We hold that while the prosecutor may use a prior felony conviction which is on appeal to impeach a defendant who takes the stand, the prosecutor does so at his own risk. If the prior felony conviction should be reversed on appeal and no new trial held, then the trial court has no other alternative but to grant a new trial.

In holding as we do, we do not imply that wherein a matter is on appeal and remanded for new trial that the prior felony conviction is nullified. In that event the defendant may have to await a determination of innocence before his motion for new trial may be favorably considered.

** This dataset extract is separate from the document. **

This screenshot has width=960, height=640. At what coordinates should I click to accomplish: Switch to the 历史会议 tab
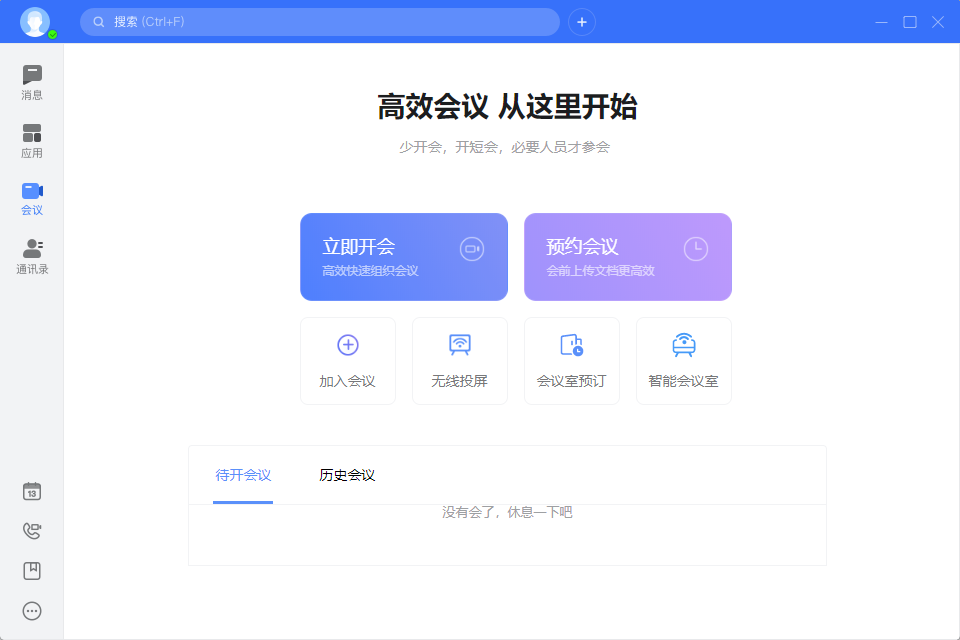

Neither do we hold that when a defendant is released from custody by the federal court by way of federal habeas corpus that it is a reversal of the prior conviction on the merits. In this we find agreement with the United States Court of Appeals for the 3rd Circuit:

"* * * Although this court has ordered that a writ of habeas corpus issue, such action is not the equivalent of a reversal of a state conviction. Only the Supreme Court has power, on direct appeal, to reverse a state judgment of conviction. *318 Federal habeas corpus jurisdiction is based on detention simpliciter. (citations omitted) The jurisprudential effect of the granting of a federal writ is to release relator from custody. It does not have the force and effect of voiding a conviction. * * *" Smith v. Spina, 477 F.2d 1140, 1147 (3rd Cir. 1973).

The order of the trial court granting a new trial in the instant case is affirmed.

HAYS, C.J., and STRUCKMEYER and HOLOHAN, JJ., concur.

LOCKWOOD, J., did not participate in the determination of this matter.